Ratusan orang dari Desa Dungun dan Bayeman mendatangi RSUD Tongas. Massa meminta agar salah satu jenazah warganya yang bernama Karsiani (59) diberikan.

Warga menolak Karsiani dimakamkan dengan protokol COVID-19. Warga bersikeras bahwa Karsiani meninggal bukan karena COVID-19. Karsiani memang reaktif, tetapi hasil swab belum keluar.

"Keluarga pasien dan tetangga dari 2 desa datang karena jenazah tidak boleh dipulangkan dan akan dimakamkan secara protokol kesehatan. Sedangkan pasien masih reaktif, bukan terpapar COVID-19 karena hasil swab belum turun," ujar Idrus, salah satu warga kepada detikcom, Selasa (1/9/2020).

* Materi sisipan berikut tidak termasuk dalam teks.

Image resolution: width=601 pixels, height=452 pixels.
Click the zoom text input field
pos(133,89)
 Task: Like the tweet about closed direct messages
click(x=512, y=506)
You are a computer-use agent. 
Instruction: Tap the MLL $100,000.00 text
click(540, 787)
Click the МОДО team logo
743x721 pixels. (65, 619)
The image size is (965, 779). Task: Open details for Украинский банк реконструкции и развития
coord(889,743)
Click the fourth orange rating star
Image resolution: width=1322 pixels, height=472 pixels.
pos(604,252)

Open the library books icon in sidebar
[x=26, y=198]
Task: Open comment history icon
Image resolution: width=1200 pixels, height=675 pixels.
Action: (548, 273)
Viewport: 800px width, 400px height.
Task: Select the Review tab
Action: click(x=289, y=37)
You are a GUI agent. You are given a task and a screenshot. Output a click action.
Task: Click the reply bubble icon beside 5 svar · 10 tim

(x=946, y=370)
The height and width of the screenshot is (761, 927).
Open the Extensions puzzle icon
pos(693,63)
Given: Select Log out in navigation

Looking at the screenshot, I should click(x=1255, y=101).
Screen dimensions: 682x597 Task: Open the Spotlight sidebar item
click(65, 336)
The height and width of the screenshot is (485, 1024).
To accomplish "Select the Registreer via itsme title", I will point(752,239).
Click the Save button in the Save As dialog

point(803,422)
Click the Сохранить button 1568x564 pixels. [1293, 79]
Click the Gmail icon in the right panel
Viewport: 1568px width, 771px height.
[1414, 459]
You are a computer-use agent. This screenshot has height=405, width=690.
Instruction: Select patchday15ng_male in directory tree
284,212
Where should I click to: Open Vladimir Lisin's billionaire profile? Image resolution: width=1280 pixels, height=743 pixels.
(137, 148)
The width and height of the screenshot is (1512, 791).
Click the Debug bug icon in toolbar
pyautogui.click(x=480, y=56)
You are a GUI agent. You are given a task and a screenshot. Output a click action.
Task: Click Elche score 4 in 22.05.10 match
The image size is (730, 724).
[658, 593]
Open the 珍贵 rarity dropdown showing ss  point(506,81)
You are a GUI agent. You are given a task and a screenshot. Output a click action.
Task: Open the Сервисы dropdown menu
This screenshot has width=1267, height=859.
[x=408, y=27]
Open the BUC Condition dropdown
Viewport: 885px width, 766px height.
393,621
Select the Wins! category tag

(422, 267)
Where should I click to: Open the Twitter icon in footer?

Polisi dari Polsek Tongas dan Polres Probolinggo dikerahkan untuk meredam emosi warga. Setelah berunding, jenazah akhirnya disepakati diserahkan kepada warga.

"Beruntung emosi ratusan warga bisa diredam setelah kami datang ke RSUD Tongas dan melakukan mediasi. Akhirnya jenazah diperbolehkan dibawa keluarga untuk dimakamkan karena status pasien masih reaktif dan belum dinyatakan positif. Hasil swab belum turun, namun kami anjurkan saat proses pemakaman wajib pakai masker dan physical distancing," kata Wakapolres Probolinggo Kota Kompol Teguh Santuso.

Guna mengantisipasi penyebaran COVID- 19, petugas mendatangi dan memantau prosesi pemakaman almarhum Karsiani ke rumah duka.